• [What to produce]
Everything from the line containing "Newsletter - 10% coupon (448, 2414)" through the last line of the data below must be copied exactly, with no other lines included.

• [Data to examine]
====================

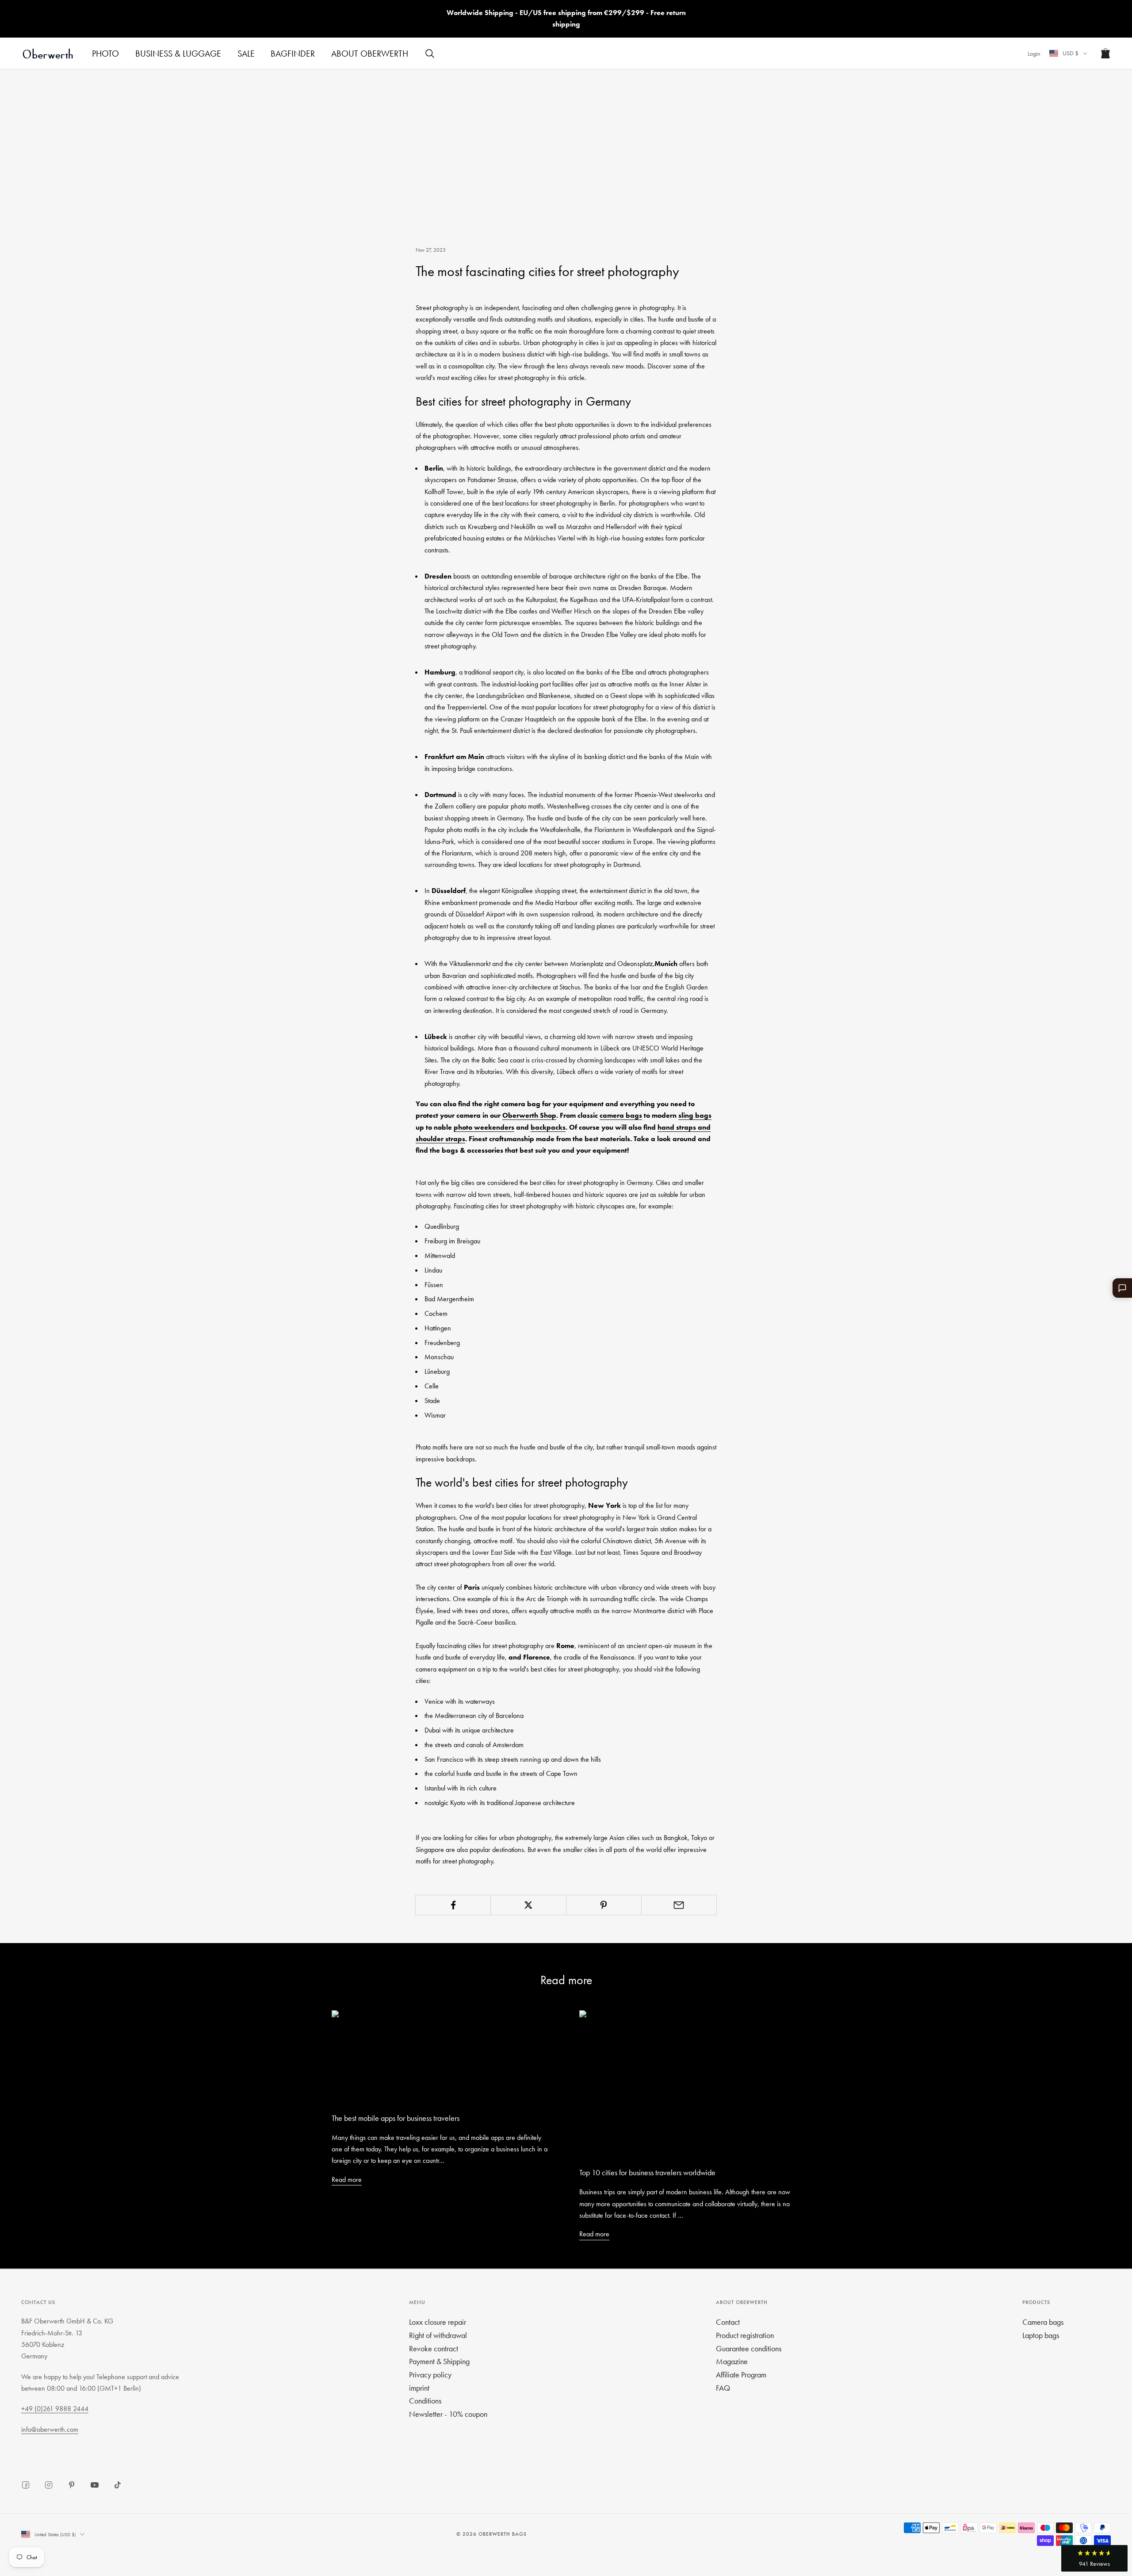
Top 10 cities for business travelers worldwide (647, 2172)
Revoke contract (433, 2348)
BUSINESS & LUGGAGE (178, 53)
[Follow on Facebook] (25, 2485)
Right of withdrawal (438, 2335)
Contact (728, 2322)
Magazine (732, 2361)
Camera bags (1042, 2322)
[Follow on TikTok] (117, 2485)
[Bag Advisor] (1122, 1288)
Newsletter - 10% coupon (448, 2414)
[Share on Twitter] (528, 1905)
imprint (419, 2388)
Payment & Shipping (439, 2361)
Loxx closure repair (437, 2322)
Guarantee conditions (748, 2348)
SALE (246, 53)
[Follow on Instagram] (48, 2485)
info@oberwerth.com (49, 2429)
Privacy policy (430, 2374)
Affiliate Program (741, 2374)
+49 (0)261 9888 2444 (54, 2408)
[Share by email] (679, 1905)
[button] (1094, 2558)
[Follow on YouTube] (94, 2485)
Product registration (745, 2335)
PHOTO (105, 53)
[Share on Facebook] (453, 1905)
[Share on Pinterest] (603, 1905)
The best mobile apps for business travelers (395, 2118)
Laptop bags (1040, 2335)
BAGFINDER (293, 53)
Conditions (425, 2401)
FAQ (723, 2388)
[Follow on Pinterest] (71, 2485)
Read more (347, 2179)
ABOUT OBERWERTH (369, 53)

====================

• [Output for this exercise]
Newsletter - 10% coupon (448, 2414)
[Share on Twitter] (528, 1905)
imprint (419, 2388)
Payment & Shipping (439, 2361)
Loxx closure repair (437, 2322)
Guarantee conditions (748, 2348)
SALE (246, 53)
[Follow on Instagram] (48, 2485)
info@oberwerth.com (49, 2429)
Privacy policy (430, 2374)
Affiliate Program (741, 2374)
+49 (0)261 9888 2444 (54, 2408)
[Share by email] (679, 1905)
[button] (1094, 2558)
[Follow on YouTube] (94, 2485)
Product registration (745, 2335)
PHOTO (105, 53)
[Share on Facebook] (453, 1905)
[Share on Pinterest] (603, 1905)
The best mobile apps for business travelers (395, 2118)
Laptop bags (1040, 2335)
BAGFINDER (293, 53)
Conditions (425, 2401)
FAQ (723, 2388)
[Follow on Pinterest] (71, 2485)
Read more (347, 2179)
ABOUT OBERWERTH (369, 53)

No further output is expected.